Looking at the shelves of a console game store, a Mac gamer is immediately struck by one huge difference from their own platform: There are a lot of sports games available for the Xbox, PlayStation 2, and the like. So why aren’t there more on the Mac?
A lot of it has to do with money. Sports games are really, really expensive to license, especially if they’re team sports that feature well-known playing fields, teams, and athletes. The owners, leagues, and players associations all demand a cut of the action, and that adds up quick.
Mac gaming is a niche market—a blockbuster game is lucky to sell 50,000 copies on the Mac platform, compared to millions of copies on the console. That gives Mac game publishers a much smaller pool of customers to work with, so they have to pick and choose their licenses carefully.
On top of that, sports games aren’t easy ports. They often involve very complicated codebases that have been built up over years, and, like other major games, they’ve increasingly become dependent on “middleware”—software code licensed from other companies, which Mac game publishers have to relicense to use on the Mac.
And because the Mac is such a small market, sometimes these libraries haven’t been ported to the Mac, and that means more work. Often, the developers of this middleware aren’t willing to negotiate a deal with Mac game publishers despite the smaller market, and it can be prohibitively expensive. That’s killed more than one Mac game conversion, and I’m not talking about sports games, either.

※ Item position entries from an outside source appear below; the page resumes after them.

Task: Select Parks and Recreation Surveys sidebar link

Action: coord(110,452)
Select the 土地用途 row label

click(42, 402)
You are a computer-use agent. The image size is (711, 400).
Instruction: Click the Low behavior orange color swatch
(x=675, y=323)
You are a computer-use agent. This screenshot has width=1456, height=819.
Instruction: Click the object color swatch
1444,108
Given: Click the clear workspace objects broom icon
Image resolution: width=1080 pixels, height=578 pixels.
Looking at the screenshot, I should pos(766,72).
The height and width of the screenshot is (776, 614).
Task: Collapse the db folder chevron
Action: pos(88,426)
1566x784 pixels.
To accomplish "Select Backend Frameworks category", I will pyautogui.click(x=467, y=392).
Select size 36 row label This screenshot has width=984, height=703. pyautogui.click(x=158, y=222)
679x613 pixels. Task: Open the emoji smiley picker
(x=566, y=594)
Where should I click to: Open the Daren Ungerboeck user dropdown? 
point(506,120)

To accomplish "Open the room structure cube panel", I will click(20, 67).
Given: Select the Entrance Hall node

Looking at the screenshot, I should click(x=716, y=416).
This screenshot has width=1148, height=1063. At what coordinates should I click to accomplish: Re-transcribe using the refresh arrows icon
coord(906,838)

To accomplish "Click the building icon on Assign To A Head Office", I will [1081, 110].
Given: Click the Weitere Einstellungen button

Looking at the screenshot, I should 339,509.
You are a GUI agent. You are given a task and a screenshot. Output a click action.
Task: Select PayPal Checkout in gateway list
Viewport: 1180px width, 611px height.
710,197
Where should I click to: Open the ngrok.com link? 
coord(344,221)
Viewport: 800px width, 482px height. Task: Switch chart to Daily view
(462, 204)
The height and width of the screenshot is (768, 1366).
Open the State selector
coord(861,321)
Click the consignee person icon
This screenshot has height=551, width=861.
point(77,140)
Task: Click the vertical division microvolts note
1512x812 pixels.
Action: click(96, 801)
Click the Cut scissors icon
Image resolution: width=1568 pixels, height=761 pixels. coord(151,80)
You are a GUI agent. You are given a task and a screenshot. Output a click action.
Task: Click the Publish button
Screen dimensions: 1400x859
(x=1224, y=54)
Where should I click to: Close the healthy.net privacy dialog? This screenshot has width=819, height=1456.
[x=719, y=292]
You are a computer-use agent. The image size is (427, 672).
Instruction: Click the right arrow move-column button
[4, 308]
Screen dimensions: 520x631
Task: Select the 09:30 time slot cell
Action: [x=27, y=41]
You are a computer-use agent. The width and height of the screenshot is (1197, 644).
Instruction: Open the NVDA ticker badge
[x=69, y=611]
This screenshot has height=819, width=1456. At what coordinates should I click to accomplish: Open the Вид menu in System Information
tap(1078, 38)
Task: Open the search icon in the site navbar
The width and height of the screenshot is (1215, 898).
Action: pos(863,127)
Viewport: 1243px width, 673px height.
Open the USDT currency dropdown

What’s more, sports games have very limited appeal to computer users, and it doesn’t matter if they’re Mac or PC gamers. The latest Madden release, for example, will always make it to the top ten spot on PC gaming charts, but it usually fades quickly. PC gamers, like Mac gamers, seem to prefer role-playing games, real time strategy titles, first-person shooters, and games like that. For the most part, “big” sports games are relegated to the console, where they make lots of money.
And really, who’s going to wait five or six months for a $50 hockey, football or soccer game when they can buy it from EBGames used for $10? That’s another downside of sports gaming on the Mac—because the genre is so popular and so ubiquitous, the console games tend to lose their resale value quickly, and gamers turn them over within days or weeks of buying them.
They’re out there, actually
That’s not to say there are no sports titles for the Mac—in fact, there are. Many of them fall into the category of “Manager”-style games: games that lack 3-D action, but which emphasize business and negotiation skills as you manage every aspect of a soccer club, for example, or a baseball team. Feral Interactive has published Championship Manager, a popular soccer management game, and Sports Interactive has come out with soccer, hockey, and baseball manager games. Virtual Programming has even made a horse-racing manager game. Feral also seems to have a corner on auto racing games—they’ve developed several, and are bringing the Colin McRae rally game franchise to the Mac for the first time as well.
But still, there’s a lot to be said for good old fashioned sports action games. These have existed almost since the dawn of the video arcade game market—first as gridiron X’s and O’s on a black-and-white screen, then later as sprite-based action games, and more recently as realistic looking 3-D action titles on wide-screen TVs in people’s living rooms.
Those are few and far between on the Mac, and what’s out there is bound to not appeal to hardened sports game fans, though casual gamers might enjoy them. Skunk Studios offers Tennis Titans, for example, a fun cartoony-style tennis game, while DanLab Games has Island Mini- Golf, a very fun miniature golf game. Aspyr is still selling Tiger Woods PGA Tour 2005, a superlative golf game featuring real PGA pros, and their library has also been spotted with an array of “extreme sports” style games like wake-boarding and surfing in the past.
Having said that, I don’t expect the underlying economic principles affecting sports games to change on the Macintosh for a good long time, so my best advise to you, if sports games are your thing, is to pick up a console like a PlayStation 2 or an Xbox. You certainly won’t be disappointed with the selection you’ll suddenly find yourself open to.
My dream
I have been begging my Mac game developer friends for years to create their own sports games, but by and large my requests have fallen on deaf ears. I don’t want to see companies throw good money after bad by licensing sports game franchises, and I’m not really that anxious to see anyone step up to the plate with ultra-realistic sports games that let you watch incredibly detailed 3-D figures clash on the gridiron or inside the rink or the diamond.
But I do think there’s room for some imagination and creativity. I suspect a lot of gamers like myself would love some action sports games for their Mac that involve good quality, decent production values and fun gameplay, with some unusual twists and turns that make the stuff unique and fun.
How unique and fun? Well, that’s up to the game developers. But I’d love to see robot hockey with exploding pucks, for example, or zombie football. Soccer in outer space, perhaps? Half the fun of making a great game is thinking up the ideas, so I’ll leave that to the experts. All I know is that I have a credit card in hand when their ideas come to fruition, and I’m willing to bet a lot of other Mac users will too.